No basta con quinientas libras al año y una habitación propia. Para escribir necesitamos personas que nos cuiden. También necesitamos pisar con una pata en la tierra —cuidar, preparar caldo—, sabiendo que la literatura nos ayuda a escapar, pero también es el sitio de las realidades innominadas y de lo pequeño. Aguirre alude a la “jerarquía de los problemas”. Que se rompa una aspiradora es importante. “Los pobres, ya se sabe, no pueden perder el tiempo. Y menos si son amas de casa”. Ni existe igualdad de oportunidades ni nosotras podemos permitirnos un segundo de desidia. Las dificultades de ser mujer y de clase no privilegiada se suman a la autoexigencia, y producen ansiedad. Tristeza e insatisfacción originadas desde un profundísimo impulso important.

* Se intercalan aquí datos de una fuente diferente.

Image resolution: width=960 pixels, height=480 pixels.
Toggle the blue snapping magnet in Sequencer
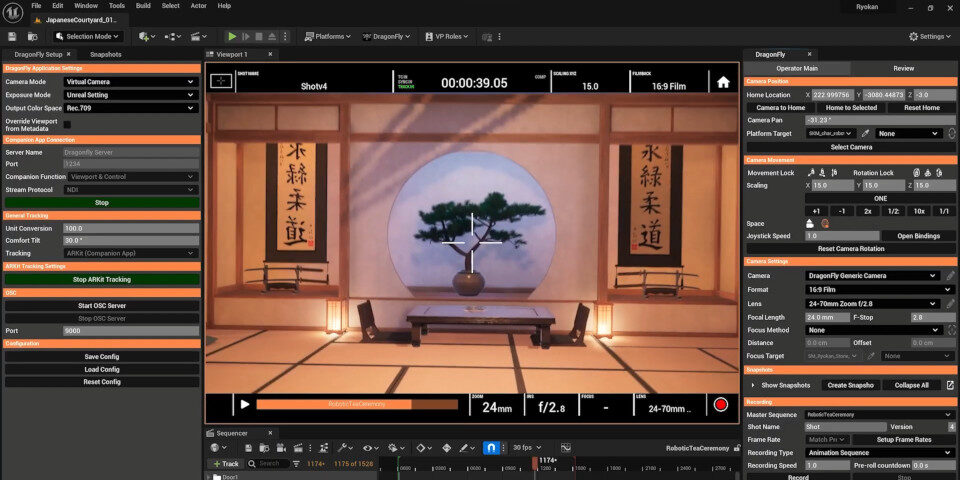(x=491, y=448)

Corazón que late a mil nadando contra corriente.
A Aguirre, antítesis de la ratita presumida, no le gusta barrer y se siente poco seductora. El marido poeta, que se gana el pan como poeta, se siente atraído por mujeres jóvenes, mientras ella es trabajadora asalariada, cuidadora de la casa, escritora subalterna. En este libro se describe el trabajo doméstico como trabajo, pese a no estar sujeto a esa lógica de las plusvalías que lo ha desmerecido históricamente. Pero se agarra la plancha como se empuña la espada, el alicate, o se firma una barbaridad con un rotulador gordo. El desencanto de Aguirre nace de una acumulación de agotamiento y de un trauma fundacional: una niña huérfana, hija de un republicano asesinado, quiere ser vieja de repente para olvidar el dolor y el hambre. Necesita ser imprescindible. Aquí estamos nosotras para decir que lo ha conseguido.